Una delle differenze principali tra attività di caccia e attività di controllo è l’obiettivo che esse perseguono: mentre il cacciatore agisce per scopi ricreativi, il controllore mira a tenere sotto controllo, appunto, l’aumento delle popolazioni naturali. Ecco perché abbattimenti e catture effettuati ai fini del controllo devono seguire dei parametri ben precisi, individuati in base ai dati scientifici resi disponibili da studi biologici ed ecologici.

«Nelle attività di controllo sul cinghiale, si dovrebbe intervenire su una parte specifica della popolazione naturale, quella composta dagli individui che hanno circa un anno di età», specifica Semenzato. «Questi animali, infatti, tendono – soprattutto grazie a condizioni climatiche sempre più favorevoli – a raggiungere un peso-soglia (circa 28-30 kg), superato il quale sono in grado di riprodursi. Si verifica dunque una situazione in cui vi è un elevato numero di animali molto giovani che si riproducono con un elevato successo riproduttivo, e ciò determina un ulteriore incremento del successo riproduttivo della popolazione, addirittura del 25%. Il principale errore da evitare, in un regime di controllo, è ringiovanire le popolazioni: al contrario, dovremmo avere, nel tempo, popolazioni sempre più mature, non – come accade oggi – popolazioni molto giovani, avvantaggiate dal fatto che le attività di caccia tendono a salvaguardare proprio individui giovani e femmine».

Diversi fronti aperti

Le difficoltà di convivenza con il cinghiale si esplicano in diversi ambiti: quello economico, ad esempio, ma anche quello sanitario. Lasciando da parte per un attimo il settore agricolo, che subisce perdite altissime a causa delle incursioni dei suidi nei campi coltivati e nei pascoli destinati all’allevamento, un altro settore che sta subendo gravi perdite a causa delle difficoltà di gestione dei cinghiali è quello dell’allevamento di maiali, piagato dal diffondersi della peste suina africana. In questo caso, dimensione economica e sanitaria sono chiaramente collegate: il virus si diffonde negli allevamenti di maiali domestici in seguito al contatto diretto tra questi e i loro ‘cugini’ selvatici, determinando alti tassi di mortalità e, di conseguenza, ingenti perdite economiche.

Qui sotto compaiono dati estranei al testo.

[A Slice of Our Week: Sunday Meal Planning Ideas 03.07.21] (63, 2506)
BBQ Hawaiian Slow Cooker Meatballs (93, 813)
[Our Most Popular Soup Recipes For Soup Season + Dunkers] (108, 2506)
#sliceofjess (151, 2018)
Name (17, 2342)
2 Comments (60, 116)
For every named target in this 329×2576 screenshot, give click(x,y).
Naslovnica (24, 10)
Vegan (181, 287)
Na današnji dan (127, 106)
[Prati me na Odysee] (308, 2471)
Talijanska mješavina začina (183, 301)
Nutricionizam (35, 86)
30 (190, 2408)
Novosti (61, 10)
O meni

Ridurre le popolazioni naturali di cinghiale è perciò un’azione essenziale per alleviare la pressione sulle attività umane, ma anche per scongiurare fenomeni dai risvolti complessi, come la possibile diffusione di zoonosi e l’eventualità di casi di ibridazione tra popolazioni selvatiche e domestiche. «Si tratta di una specie dalla biologia molto complessa – conclude Semenzato –, in cui tutti gli aspetti biologici hanno anche implicazioni socioeconomiche. Tale complessità deve necessariamente essere gestita con un approccio scientifico».